# Leatt Brace DBX Ride oder GPX Adventure II



## Free-rider_98 (26. September 2011)

Hey Leute,
ich habe mal eine Frage:
Was für ein Unterschied gibt es zwischen den Leatt Braces DBX Ride oder dem GPX Adventure II?
Das Gewicht ist ja gleich.
Ich weiß das einer für MTB und einer für Motocross ist aber könnte ich auch den GPX Adventure II fürs Downhill nehmen oder ist der anders gebaut?

Ich freue mich über Antworten
Mit vielen Grüßen 
Jos Langer


----------



## Litzi (27. September 2011)

Hi,
du kannst auch das GPX nehmen. Ich habe z. B. ein GPX Club und nehme es für Freeride. Die Firmen wollen einfach mit dem DPX mehr Geld verdienen in dem sie sagen es wäre extra für DH oder MTB aber eigentlich sind die gleich.

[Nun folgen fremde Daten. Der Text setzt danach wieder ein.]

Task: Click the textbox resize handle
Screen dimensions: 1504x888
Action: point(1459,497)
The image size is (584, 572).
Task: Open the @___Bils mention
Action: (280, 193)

Ich würde mir nur überlegen ob du dir nicht vllt ein Club bestellst da du diese voll einstellen kannst. Habe meins jetzt 2 Wochen und ich musste viel einstellen bis es gepasst und bequem war. 

Gruß Litzi


----------



## MTB-News.de




----------



## Free-rider_98 (27. September 2011)

Hey,
ich glaube ich bestelle mir einfach das DBX comp, das kostet ja auch nicht mehr oder weniger.


----------



## heifisch (28. September 2011)

Das DBX hat ein flacheres Padding, dadurch hat man mehr Bewegungsfreiheit. Ob sich das so drastisch auswirkt wage ich allerdings zu bezweifeln. Wichtig ist aber: Die DBX Modelle sind nicht für MX zugelassen. Bevor es die DBX gab war das GPX auch für's Bike gut. 
Unterschiede gibts allerdings in der Einstellbarkeit, der DBX Comp hat mehr Einstellmöglichkeiten, als der günstigere DBX Ride. Zudem ist er wertiger verarbeitet. 
Ich persönlich habe mich für den DBX Comp II entschieden. Mehr Verstellmöglichkeiten waren mir den Hunderter Aufpreis wert. Wichtig finde ich, dass man beim Comp die Entfernung zwischen Helm vorne und hinten einstellen kann. Helme kauft mich sich öfter mal neue und selbst wenn das Brace beim jetzigen Helm passt, kann das beim nächsten schon wieder anders sein.
Wenn du das Brace hast ist es wichtig, dass du es richtig einstellst. Es muss am Körper, sowohl vorne, als auch hinten anliegen. Das Schlüsselbein sollte ausgespart sein. Damit es nicht hochrutscht sind auch Gurte dabei. 
Zu dem Thema gibts im DDD-Forum einen Thread 'Nackenschutz'. Da kannste dich mal einlesen, steht einiges zu drin.


----------



## Pyrosteiner (30. September 2011)

Hier wimmelt es ja von Plagiaten....  

Sofern alles korrekt.

Ich möchte nur zu einer Aussage eine Korrektur anfügen:

Das DBX Comp kostet sehr wohl mehr als ein DBX Ride oder GPX Adventure 2.

Die Preisdifferenz liegt bei knapp 100 Euro. Konkrete Preise dürfen hier im Thread nicht genannt werden -> Bikemarkt


----------